Become own domain registrar

I posted this on stack overflow and it was suggested that thsi should be posted here:

I am moving my domain away from a very poor host and wondered if I can do away with a host/registrar altogether. I am quite comfortable hosting my domain myself on my own server but I am unclear as to the registration/renewal process. Does this side of things have to go through a registrar or is there anyway to do this myself?

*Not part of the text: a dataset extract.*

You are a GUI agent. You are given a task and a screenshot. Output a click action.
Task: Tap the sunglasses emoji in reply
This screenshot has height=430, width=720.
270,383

If not then can anyone offer some suggestions on some really good hosts/registrars out there who are geared towards developers?

Thanks


To answer the question of what does it take to become a registrar,

You must become registered with ICANN, starting with a payment of $2500. Application Here

Then you must register with the various registries for the TLDs you want to register. For COM/NET this is Verisign and you must meet specific requirements listed on this page

Namely, you must

  • be a registered business
  • have technical expertise enough to use a SDK to successfully register/renew/transfer domains in a test environment
  • establish credit with Verisign to pay for your domains
  • sign some forms

With this in mind, unless you have a LOT of domains, it wouldn't be worth it to go down that road. Just pay the $10/year or whatever for your domain and don't look back.

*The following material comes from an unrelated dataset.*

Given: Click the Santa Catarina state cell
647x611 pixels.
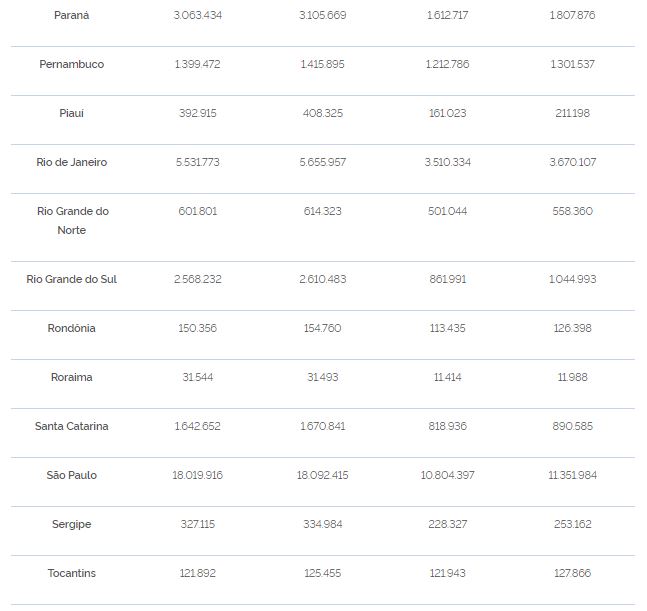Looking at the screenshot, I should [71, 426].
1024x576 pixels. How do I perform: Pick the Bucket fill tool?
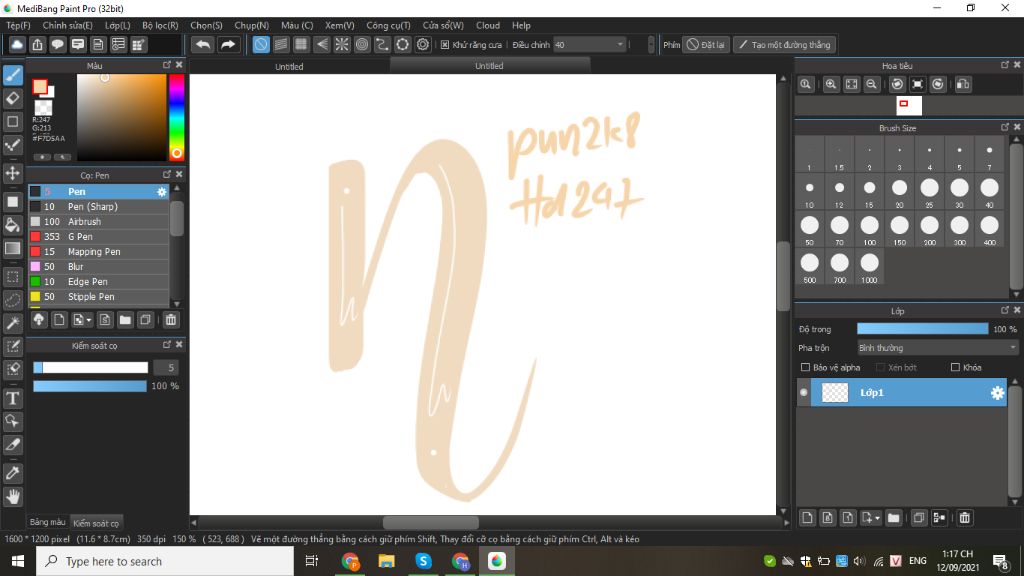point(12,225)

Unless you are a registrar, in which case you wouldn't be asking the question, you must renew through a registrar. Self hosting is a whole other matter and there is no reason you cannot do it yourself. However, if you need to ask the question I really have to suggest you are not in a position to do so. In order to self host you need to understand at least a few of the basics, such as setting up and managing DNS, running your own servers, including all the security issues, etc. etc.

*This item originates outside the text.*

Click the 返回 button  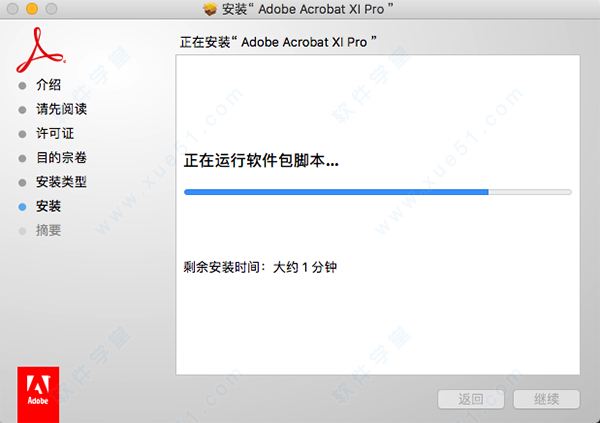click(x=471, y=399)
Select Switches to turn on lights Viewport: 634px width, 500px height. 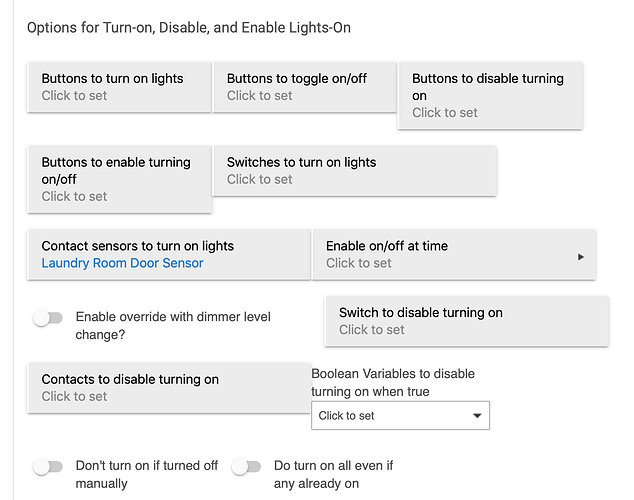click(354, 170)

I strongly recommend that you go the conventional route and use one of the many hosting providers out there. The one thing you are doing correctly is moving away from one you are unhappy with but there are many more to choose from.

Please don't ask the which one is "best" because that has been asked far too often already and is also far too subjective. As for being "geared towards developers", the best I can suggest is to set up a local server yourself, perhaps using a virtual machine (try Virtualbox) and configure it the way you like. Developer tools really don't belong on an Internet facing server, or at least should not be accessible that way. Develop locally, then copy to the production server.


As discussed by others, actually becoming an ICANN-accredited registrar is cost-prohibitive for small entities (and a waste of resources even for most big entities).

If you want to take a half-step between "being your own registrar" and being a retail customer, several registrars allow you to sign up as "resellers" - this gives you access to (perhaps) slightly better pricing and web/API interfaces that are more oriented towards technical and/or wholesale users. I have been set up like this with http://www.opensrs.com for several years now and it meets my needs - I don't actually resell domains, but I have a number of domains and find it easier to manage them through OpenSRS' interface. Also, all of the other registrars I've interacted with (Verisign, register.com, GoDaddy) have slowly turned into ***holes over time, and OpenSRS doesn't seem inclined in that direction.

GoDaddy has a similar program at http://www.wildwestdomains.com . I am not a GoDaddy fan but it might be worth a look. Enom at http://www.enom.com is another "reseller registrar" - when I evaluated registrars them seemed very Windows/Microsoft focused (and hence not a good cultural fit for me) but they may have changed in the interim or you may be a better match.

I'm sure there are others, those are the three that I can name without doing research.

I don't think they're really going to save you significant money over a traditional retail-oriented registrar - the advantage (such as it is) you get from them is the different approach to payment and provisioning.